RECORDS FOR THIS EXERCISE:
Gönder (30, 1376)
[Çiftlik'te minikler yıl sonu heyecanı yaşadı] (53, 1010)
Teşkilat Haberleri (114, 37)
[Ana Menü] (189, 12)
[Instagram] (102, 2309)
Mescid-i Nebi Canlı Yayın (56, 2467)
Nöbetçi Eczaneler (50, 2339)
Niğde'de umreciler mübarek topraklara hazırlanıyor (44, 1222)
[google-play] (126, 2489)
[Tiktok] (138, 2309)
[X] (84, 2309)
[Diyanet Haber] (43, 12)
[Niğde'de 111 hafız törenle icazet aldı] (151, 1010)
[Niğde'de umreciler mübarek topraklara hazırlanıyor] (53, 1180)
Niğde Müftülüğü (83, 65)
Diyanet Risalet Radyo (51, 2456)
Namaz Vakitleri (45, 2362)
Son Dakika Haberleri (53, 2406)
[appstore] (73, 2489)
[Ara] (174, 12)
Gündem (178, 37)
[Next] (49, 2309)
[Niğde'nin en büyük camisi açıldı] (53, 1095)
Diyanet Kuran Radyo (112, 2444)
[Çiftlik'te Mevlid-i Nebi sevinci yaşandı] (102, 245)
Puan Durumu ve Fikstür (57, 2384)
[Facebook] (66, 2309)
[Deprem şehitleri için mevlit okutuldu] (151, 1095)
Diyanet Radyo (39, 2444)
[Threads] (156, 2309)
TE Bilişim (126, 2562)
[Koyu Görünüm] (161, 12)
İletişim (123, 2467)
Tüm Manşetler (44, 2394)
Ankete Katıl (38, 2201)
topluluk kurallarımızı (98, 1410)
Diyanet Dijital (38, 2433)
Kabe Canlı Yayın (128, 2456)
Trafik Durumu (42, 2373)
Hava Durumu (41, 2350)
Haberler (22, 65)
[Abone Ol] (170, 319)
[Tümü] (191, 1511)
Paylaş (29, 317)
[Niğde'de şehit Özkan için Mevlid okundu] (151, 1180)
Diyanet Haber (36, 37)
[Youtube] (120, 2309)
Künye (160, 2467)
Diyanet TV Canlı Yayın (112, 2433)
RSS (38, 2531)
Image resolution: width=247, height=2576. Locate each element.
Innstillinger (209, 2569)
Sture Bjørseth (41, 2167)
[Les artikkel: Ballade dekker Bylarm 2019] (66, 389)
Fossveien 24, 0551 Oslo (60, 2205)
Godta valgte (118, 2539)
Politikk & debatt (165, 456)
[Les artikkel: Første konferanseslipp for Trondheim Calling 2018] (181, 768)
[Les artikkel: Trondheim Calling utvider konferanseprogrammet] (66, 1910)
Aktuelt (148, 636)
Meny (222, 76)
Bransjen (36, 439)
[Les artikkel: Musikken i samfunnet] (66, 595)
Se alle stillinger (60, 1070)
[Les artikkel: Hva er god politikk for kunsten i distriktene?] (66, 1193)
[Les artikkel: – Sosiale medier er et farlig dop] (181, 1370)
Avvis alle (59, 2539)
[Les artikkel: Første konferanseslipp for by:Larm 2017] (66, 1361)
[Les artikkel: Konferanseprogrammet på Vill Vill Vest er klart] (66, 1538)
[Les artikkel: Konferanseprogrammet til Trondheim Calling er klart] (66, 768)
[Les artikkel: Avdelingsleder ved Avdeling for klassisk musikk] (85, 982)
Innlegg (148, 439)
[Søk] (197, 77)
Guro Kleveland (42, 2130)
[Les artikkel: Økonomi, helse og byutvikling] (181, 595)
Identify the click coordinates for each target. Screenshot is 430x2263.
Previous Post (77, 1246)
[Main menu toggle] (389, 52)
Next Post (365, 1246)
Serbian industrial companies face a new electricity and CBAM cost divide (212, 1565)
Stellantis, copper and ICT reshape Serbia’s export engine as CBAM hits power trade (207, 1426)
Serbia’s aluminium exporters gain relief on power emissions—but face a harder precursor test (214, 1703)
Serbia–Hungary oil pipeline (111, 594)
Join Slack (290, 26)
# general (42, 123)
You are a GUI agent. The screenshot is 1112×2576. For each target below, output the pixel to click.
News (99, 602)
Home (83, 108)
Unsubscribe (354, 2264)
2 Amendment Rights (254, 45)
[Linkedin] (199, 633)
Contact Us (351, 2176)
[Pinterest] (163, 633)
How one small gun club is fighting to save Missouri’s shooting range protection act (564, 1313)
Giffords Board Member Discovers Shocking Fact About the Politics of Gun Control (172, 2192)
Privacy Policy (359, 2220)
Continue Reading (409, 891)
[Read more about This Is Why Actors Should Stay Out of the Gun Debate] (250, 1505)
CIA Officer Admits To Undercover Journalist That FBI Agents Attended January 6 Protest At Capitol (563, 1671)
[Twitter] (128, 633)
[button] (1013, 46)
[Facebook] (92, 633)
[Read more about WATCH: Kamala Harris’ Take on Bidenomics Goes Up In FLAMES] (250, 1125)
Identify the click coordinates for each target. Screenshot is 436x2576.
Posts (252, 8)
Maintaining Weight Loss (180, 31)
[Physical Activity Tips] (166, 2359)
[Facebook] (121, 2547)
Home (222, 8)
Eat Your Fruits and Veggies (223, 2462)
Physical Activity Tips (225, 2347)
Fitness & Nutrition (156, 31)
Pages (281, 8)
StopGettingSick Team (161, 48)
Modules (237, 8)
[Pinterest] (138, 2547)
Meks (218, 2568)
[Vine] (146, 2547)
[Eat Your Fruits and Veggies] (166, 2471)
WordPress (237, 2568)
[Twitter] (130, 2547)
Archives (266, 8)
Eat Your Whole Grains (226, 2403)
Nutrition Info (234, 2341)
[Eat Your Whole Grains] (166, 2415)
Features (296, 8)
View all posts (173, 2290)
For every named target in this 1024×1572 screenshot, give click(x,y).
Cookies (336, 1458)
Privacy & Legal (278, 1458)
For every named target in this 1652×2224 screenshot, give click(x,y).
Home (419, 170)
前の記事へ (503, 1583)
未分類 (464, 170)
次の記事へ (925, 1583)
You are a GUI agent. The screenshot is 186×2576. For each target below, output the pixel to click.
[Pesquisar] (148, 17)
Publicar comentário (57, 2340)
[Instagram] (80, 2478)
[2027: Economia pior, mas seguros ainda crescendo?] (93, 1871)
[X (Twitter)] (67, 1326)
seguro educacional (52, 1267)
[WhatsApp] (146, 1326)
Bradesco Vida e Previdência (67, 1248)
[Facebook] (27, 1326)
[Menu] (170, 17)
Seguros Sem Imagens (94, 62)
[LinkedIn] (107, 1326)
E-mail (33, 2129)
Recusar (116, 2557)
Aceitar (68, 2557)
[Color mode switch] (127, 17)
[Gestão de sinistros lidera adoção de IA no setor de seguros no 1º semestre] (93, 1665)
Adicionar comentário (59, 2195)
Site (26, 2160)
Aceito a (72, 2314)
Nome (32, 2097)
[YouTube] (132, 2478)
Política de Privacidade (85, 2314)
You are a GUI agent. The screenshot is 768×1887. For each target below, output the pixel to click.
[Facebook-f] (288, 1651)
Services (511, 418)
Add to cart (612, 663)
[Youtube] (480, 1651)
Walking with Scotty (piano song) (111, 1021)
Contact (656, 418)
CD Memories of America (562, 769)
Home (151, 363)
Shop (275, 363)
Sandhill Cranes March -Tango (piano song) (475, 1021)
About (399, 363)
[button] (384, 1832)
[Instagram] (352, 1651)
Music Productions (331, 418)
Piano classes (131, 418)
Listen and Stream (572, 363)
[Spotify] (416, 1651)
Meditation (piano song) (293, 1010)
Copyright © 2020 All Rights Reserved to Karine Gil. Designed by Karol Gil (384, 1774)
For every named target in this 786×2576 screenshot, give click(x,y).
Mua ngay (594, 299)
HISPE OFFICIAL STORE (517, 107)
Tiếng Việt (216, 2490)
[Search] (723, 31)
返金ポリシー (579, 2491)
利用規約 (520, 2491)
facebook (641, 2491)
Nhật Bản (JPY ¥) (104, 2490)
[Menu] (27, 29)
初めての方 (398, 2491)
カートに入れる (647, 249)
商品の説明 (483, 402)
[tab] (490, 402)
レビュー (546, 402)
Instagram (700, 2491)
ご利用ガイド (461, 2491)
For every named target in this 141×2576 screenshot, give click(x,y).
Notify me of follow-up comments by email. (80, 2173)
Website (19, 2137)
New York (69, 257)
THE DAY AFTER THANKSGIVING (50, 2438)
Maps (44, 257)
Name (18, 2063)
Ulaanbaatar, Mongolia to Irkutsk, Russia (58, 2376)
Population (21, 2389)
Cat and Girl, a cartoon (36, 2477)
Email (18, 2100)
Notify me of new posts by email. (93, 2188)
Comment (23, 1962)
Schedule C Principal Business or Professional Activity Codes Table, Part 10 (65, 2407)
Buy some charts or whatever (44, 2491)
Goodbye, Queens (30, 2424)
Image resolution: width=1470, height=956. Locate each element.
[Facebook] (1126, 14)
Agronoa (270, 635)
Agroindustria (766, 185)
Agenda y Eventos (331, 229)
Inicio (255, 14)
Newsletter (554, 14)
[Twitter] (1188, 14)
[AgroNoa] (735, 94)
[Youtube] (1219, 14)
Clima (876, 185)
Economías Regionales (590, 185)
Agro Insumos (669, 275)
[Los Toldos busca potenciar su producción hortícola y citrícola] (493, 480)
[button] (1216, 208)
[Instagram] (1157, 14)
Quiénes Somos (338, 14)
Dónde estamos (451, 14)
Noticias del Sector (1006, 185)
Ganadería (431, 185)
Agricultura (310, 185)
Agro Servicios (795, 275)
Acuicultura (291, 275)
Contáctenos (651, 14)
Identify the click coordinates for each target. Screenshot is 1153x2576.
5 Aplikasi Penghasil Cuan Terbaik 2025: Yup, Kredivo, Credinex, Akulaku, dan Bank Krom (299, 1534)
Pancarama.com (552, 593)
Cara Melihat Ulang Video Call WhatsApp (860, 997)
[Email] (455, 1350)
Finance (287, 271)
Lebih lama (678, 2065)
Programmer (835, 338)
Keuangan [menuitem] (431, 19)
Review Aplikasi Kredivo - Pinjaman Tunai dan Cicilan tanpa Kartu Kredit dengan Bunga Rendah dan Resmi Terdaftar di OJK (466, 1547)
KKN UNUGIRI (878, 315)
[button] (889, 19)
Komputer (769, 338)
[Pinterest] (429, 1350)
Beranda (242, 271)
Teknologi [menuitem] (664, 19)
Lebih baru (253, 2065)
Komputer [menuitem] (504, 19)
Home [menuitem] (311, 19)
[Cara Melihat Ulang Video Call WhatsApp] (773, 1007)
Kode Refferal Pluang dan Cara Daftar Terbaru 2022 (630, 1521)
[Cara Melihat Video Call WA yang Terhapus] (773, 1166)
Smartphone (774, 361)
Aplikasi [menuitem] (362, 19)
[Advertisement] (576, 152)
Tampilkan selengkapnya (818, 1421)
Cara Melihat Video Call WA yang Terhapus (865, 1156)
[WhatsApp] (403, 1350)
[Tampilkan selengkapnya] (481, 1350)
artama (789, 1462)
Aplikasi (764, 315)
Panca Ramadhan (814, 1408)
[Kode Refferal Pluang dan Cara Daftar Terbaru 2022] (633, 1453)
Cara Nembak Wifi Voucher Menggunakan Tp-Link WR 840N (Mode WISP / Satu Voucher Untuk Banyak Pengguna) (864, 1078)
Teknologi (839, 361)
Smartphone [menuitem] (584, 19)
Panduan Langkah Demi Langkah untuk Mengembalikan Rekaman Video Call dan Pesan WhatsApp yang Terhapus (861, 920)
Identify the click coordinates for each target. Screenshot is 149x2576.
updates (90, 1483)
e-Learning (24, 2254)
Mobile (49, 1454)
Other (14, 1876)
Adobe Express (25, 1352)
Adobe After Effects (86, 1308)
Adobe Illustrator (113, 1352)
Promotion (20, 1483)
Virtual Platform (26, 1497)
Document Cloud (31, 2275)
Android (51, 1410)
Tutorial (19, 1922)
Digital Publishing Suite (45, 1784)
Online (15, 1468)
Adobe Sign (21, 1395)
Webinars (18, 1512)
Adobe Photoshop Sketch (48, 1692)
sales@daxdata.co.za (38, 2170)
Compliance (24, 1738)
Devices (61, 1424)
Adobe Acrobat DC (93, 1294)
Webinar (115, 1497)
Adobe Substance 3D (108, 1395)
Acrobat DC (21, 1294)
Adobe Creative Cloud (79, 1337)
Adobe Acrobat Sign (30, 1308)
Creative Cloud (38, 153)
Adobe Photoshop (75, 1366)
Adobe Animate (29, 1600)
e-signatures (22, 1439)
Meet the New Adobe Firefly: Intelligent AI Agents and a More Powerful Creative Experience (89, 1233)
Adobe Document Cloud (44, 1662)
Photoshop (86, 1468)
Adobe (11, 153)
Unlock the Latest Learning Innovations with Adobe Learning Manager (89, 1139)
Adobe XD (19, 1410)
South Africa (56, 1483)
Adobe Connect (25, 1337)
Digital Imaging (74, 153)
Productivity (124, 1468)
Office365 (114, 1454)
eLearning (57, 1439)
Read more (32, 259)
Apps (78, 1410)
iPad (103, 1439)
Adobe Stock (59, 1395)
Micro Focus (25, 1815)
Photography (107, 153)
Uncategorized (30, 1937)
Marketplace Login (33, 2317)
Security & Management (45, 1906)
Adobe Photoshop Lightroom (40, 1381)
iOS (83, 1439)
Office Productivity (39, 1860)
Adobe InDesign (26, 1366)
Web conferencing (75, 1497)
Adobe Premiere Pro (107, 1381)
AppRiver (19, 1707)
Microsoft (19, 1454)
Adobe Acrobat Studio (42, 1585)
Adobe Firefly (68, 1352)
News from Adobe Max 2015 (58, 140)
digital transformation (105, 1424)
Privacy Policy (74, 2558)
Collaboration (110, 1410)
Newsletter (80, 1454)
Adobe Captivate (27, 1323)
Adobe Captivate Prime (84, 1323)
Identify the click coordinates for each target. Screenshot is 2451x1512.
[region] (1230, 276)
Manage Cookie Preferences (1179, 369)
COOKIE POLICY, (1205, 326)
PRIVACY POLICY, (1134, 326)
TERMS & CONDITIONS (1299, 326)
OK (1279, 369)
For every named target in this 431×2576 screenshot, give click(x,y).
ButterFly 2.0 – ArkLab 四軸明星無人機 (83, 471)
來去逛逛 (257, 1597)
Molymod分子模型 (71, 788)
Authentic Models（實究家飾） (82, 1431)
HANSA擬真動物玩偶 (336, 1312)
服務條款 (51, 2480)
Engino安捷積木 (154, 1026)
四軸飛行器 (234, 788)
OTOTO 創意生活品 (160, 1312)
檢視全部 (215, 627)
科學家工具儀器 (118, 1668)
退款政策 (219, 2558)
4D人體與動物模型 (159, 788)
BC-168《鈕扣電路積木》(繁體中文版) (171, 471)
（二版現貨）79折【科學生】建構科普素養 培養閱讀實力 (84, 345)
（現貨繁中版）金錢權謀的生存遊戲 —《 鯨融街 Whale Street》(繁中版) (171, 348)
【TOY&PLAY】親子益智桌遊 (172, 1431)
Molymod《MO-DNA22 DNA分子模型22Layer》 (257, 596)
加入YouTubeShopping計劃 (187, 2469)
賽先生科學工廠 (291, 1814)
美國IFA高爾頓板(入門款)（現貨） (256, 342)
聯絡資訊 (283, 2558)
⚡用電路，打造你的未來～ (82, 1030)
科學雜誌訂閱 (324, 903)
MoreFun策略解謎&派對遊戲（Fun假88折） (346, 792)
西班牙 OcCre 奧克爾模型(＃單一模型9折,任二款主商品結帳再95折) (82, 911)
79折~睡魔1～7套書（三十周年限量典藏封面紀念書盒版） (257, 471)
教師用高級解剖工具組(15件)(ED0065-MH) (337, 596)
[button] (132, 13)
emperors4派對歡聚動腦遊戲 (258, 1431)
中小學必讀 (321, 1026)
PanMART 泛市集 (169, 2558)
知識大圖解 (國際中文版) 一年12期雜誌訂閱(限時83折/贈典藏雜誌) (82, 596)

PROBLEM STATEMENT:
Output exactly the lines of the material above from the one containing "Künye (160, 2467)" up to and including the one containing "[Les artikkel: Ballade".

EXERCISE SOLUTION:
Künye (160, 2467)
Diyanet TV Canlı Yayın (112, 2433)
RSS (38, 2531)
Image resolution: width=247, height=2576. Locate each element.
Innstillinger (209, 2569)
Sture Bjørseth (41, 2167)
[Les artikkel: Ballade dekker Bylarm 2019] (66, 389)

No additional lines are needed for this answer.